In recent years, several data support the safety and efficacy of bortezomib-based therapies in patients with myeloma with RI of any grade, with associated improvements in renal function.15-22
Limited data are available regarding the efficacy of thalidomide-based regimens in patients with MM and RI.23,24 To date, given the absence of randomized results, any additional benefit of thalidomide for patients with myeloma with RI has not been demonstrated, and thus, its use is recommended with caution and appropriate dose reduction.
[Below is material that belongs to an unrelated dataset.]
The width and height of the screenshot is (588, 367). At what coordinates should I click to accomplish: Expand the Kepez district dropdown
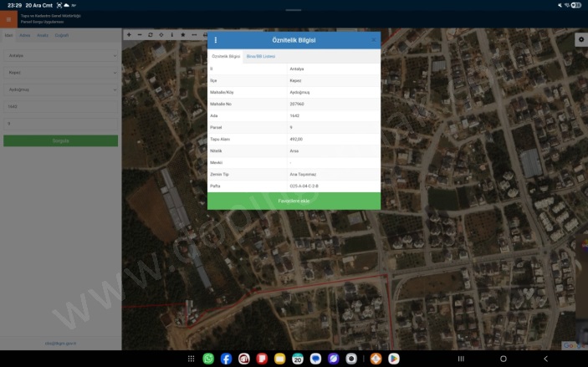point(60,73)
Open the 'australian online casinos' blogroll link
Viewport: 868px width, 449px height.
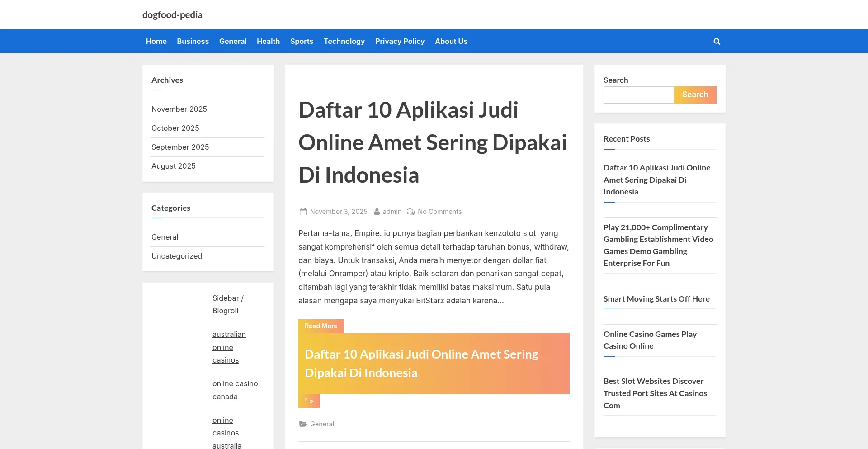coord(229,347)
Our group has recently published results of a phase 3 study examining the efficacy of the 4-drug combination of bortezomib-melphalan-prednisone-thalidomide followed by maintenance with bortezomib-thalidomide (VMPT-VT) compared with bortezomib-melphalan-prednisone (VMP) treatment alone in untreated MM patients who were ineligible for autologous stem cell transplantation.25 In this trial, patients with sCr levels ≥ 2.5 mg/dL were excluded. Herein, we report on a cohort analysis in which we assessed the efficacy and safety and reversal of RI for VMPT-VT versus VMP in newly diagnosed patients with MM and RI.
Methods
Patients and study design
This study is registered at http://www.clinicaltrials.gov as #NCT01063179. Full details of the phase 3 randomized study have been published previously.25 Patients with newly diagnosed MM who were ineligible for autologous stem cell transplantation participated in the trial. Patients having sCr level ≥ 2.5 mg/dL were excluded. Experimental therapy consisted of induction with 9 cycles (6 weeks each) of melphalan 9 mg/m2 on days 1-4; prednisone 60 mg/m2 on days 1-4; bortezomib 1.3 mg/m2 on days 1, 4, 8, 11, 22, 25, 29, and 32 during cycles 1-4 and on days 1, 8, 22, and 29 during cycles 5-9; and thalidomide 50 mg/d continuously. Patients received maintenance therapy with bortezomib 1.3 mg/m2 every 14 days and thalidomide 50 mg/d for 2 years or until progression or relapse. Standard VMP therapy consisted of induction therapy with 9 cycles of VMP (6 weeks each), at the doses described previously, without maintenance.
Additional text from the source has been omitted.